REQUIRED WORK: Copy out every line of the records in which "output" can be found.

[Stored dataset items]
____________________

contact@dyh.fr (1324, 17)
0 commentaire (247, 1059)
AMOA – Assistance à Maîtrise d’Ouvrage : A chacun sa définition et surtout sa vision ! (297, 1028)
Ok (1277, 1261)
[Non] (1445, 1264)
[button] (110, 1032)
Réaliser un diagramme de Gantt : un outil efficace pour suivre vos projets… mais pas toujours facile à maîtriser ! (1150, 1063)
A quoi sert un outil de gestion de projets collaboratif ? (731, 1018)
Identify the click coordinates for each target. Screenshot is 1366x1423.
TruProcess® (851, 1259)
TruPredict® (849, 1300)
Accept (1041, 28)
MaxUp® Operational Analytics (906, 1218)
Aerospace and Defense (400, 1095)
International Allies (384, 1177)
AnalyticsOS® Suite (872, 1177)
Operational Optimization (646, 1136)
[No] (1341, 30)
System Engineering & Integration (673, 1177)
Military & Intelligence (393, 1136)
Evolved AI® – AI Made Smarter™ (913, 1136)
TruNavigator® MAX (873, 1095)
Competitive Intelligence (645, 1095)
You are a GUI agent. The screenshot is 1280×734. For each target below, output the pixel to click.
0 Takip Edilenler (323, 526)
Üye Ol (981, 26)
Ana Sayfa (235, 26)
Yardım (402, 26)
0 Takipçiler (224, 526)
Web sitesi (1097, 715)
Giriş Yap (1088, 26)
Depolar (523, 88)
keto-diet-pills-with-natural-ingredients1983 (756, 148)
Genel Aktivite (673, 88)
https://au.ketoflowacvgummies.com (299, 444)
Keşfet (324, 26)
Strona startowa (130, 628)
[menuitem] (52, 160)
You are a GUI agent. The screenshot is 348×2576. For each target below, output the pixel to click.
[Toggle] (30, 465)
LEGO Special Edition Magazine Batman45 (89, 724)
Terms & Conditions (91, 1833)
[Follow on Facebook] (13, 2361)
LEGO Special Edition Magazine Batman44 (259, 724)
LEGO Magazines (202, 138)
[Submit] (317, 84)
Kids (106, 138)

____________________

ANSWER SPACE:
You are a GUI agent. The screenshot is 1280×734. For each target below, output the pixel to click.
You are a GUI agent. The screenshot is 348×2576. For each target below, output the pixel to click.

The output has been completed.